-------- Dataset excerpts --------

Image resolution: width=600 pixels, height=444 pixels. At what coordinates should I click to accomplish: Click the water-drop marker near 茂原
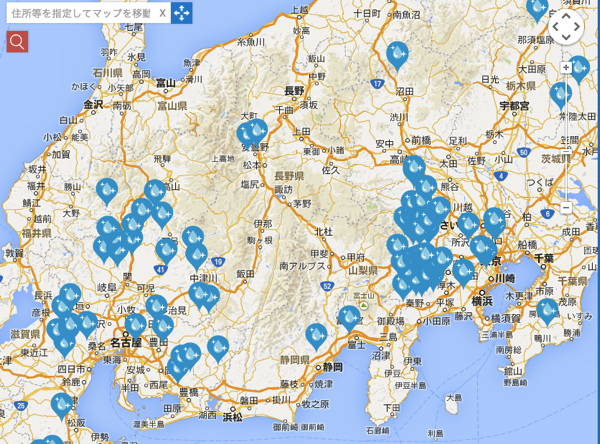pos(546,310)
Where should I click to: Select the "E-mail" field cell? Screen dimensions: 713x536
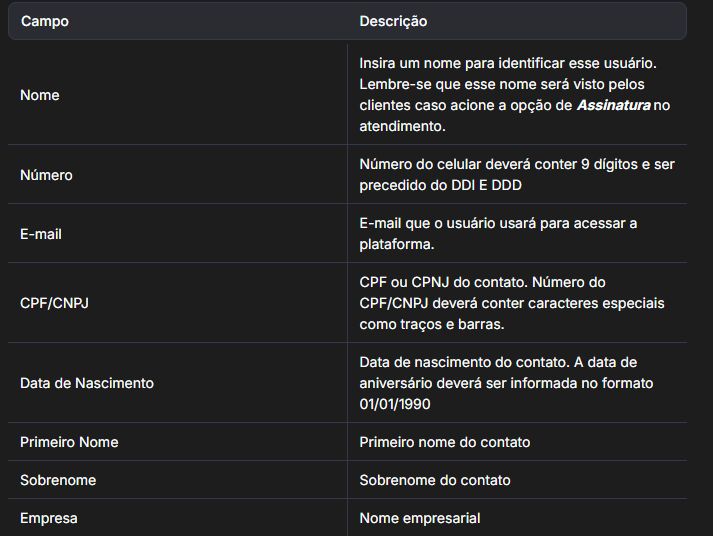(x=41, y=234)
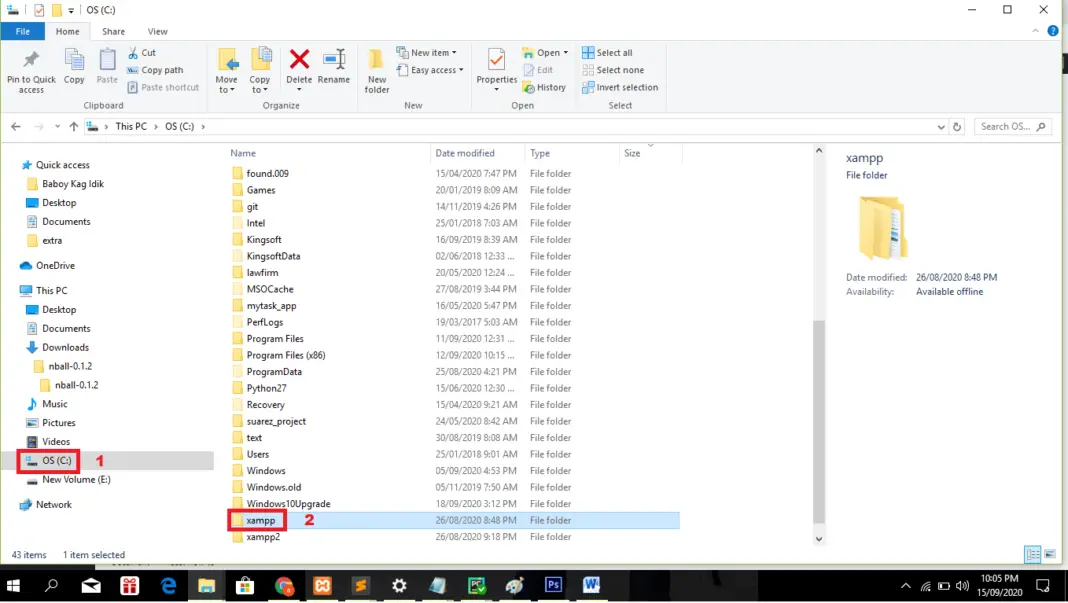Open the address bar history dropdown
The width and height of the screenshot is (1068, 603).
pyautogui.click(x=941, y=127)
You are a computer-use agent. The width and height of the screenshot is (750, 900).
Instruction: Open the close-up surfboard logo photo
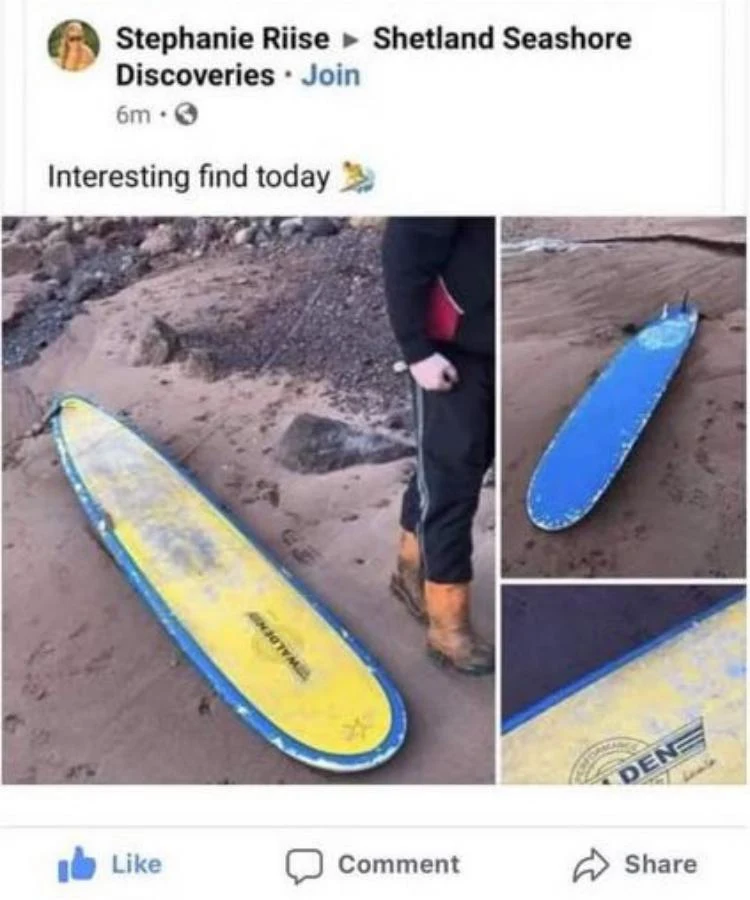(624, 685)
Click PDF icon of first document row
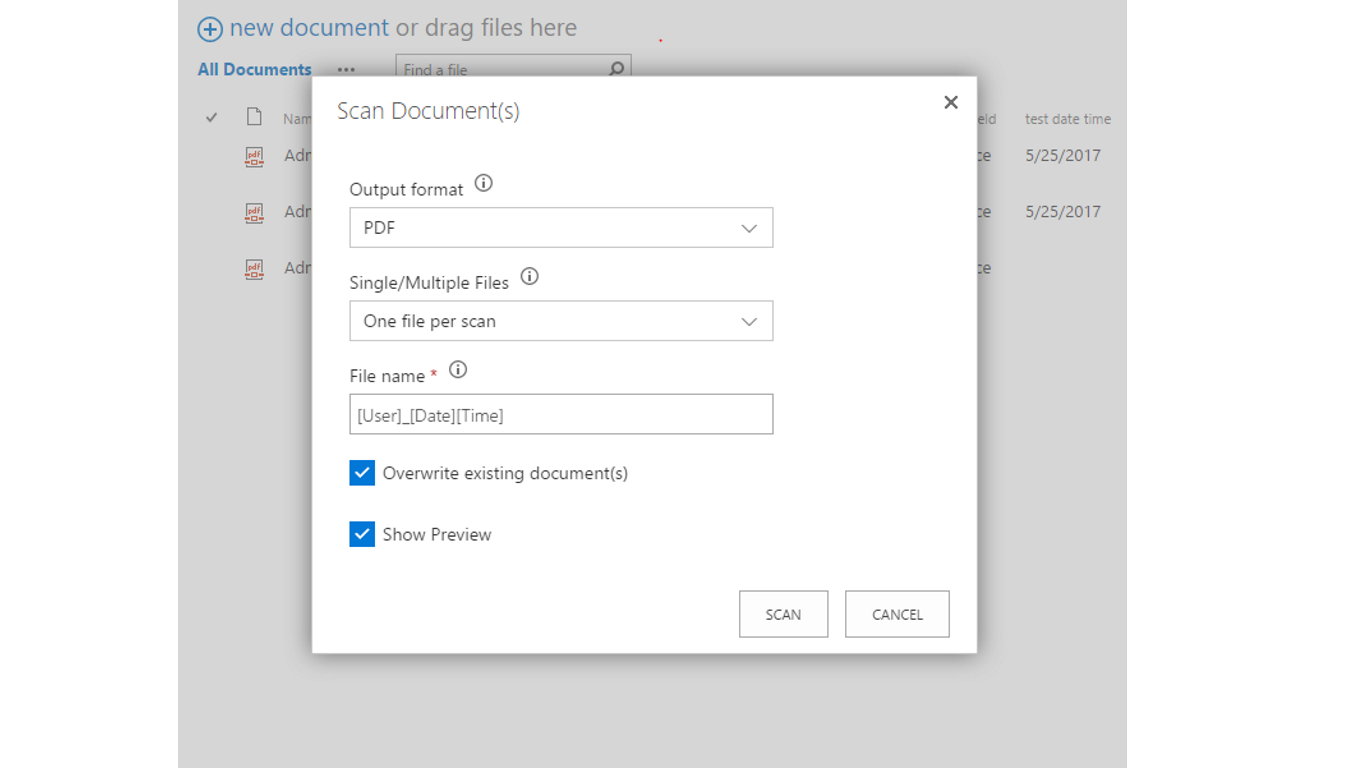The width and height of the screenshot is (1366, 768). tap(254, 156)
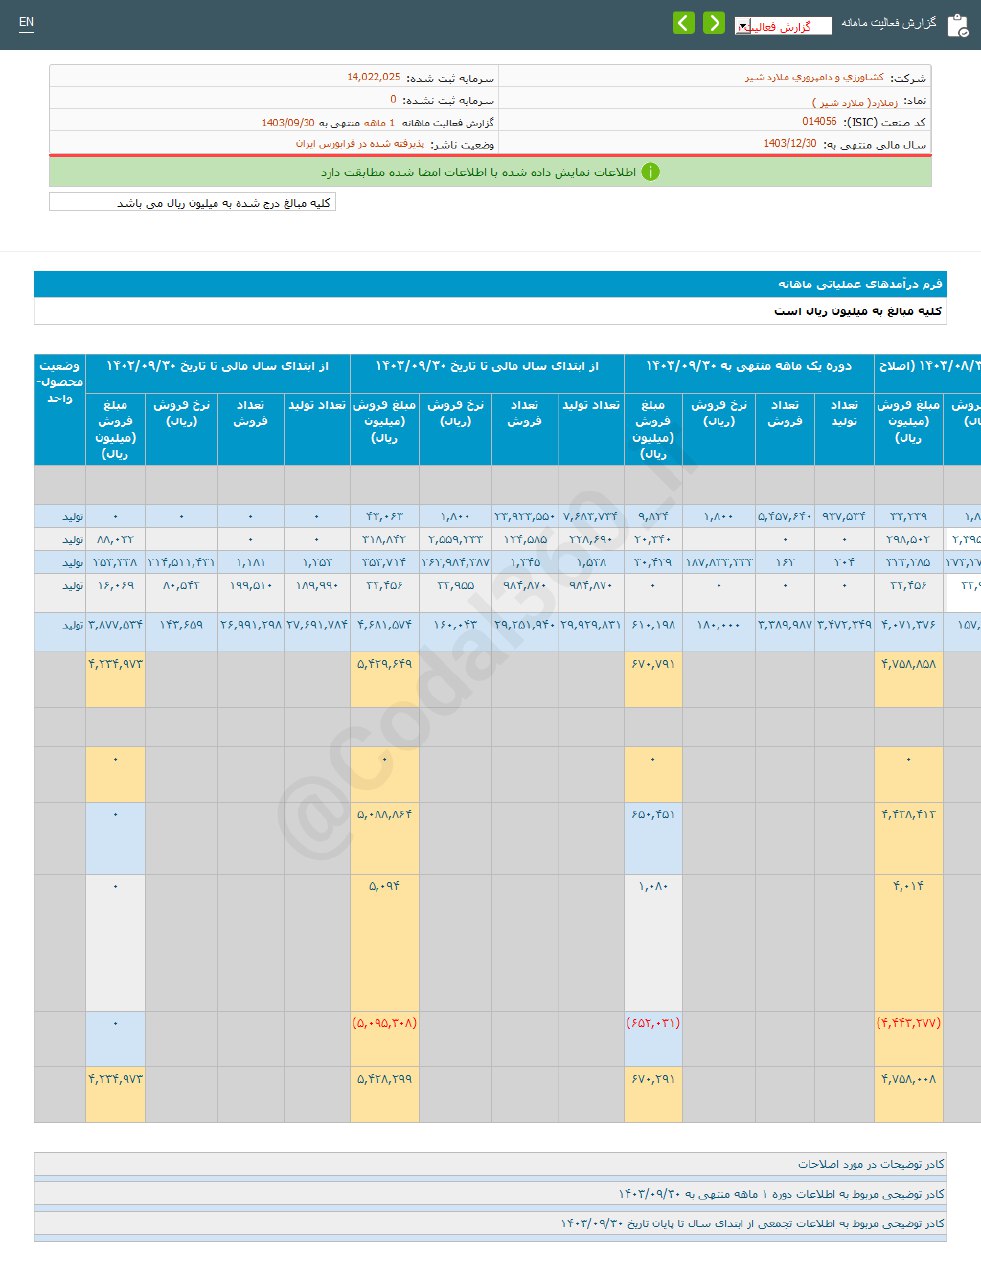
Task: Open the گزارش فعالیت report selector dropdown
Action: (x=782, y=26)
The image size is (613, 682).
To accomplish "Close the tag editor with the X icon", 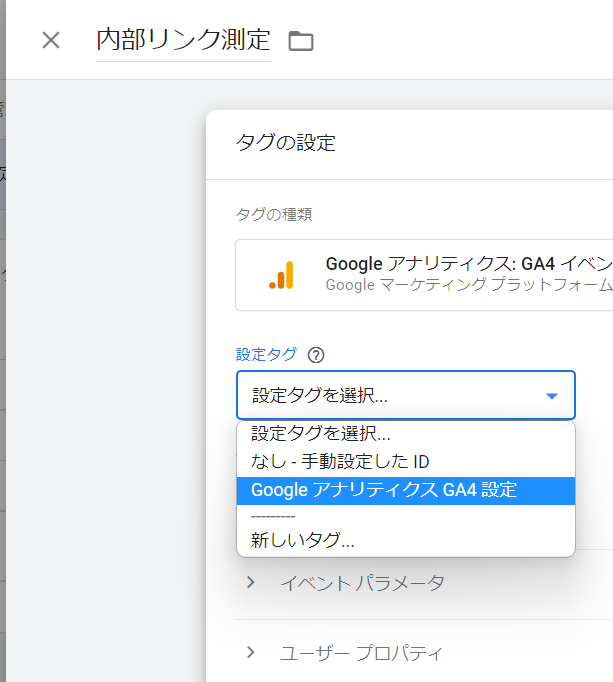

--------

(Your assignment): Reproduce the lines above exactly, please, but not the pictures in them.

(Exercise output):
Image resolution: width=600 pixels, height=444 pixels. At what coordinates should I click to accomplish: Click the water-drop marker near 茂原
pos(546,310)
Where should I click to: Select the "E-mail" field cell? Screen dimensions: 713x536
(x=41, y=234)
Open the address bar history dropdown
The width and height of the screenshot is (1068, 603).
pyautogui.click(x=941, y=127)
You are a computer-use agent. The width and height of the screenshot is (750, 900).
Instruction: Open the close-up surfboard logo photo
(624, 685)
Click PDF icon of first document row
The width and height of the screenshot is (1366, 768). tap(254, 156)
Task: Open the گزارش فعالیت report selector dropdown
Action: (x=782, y=26)
The image size is (613, 682).
To accomplish "Close the tag editor with the X icon", 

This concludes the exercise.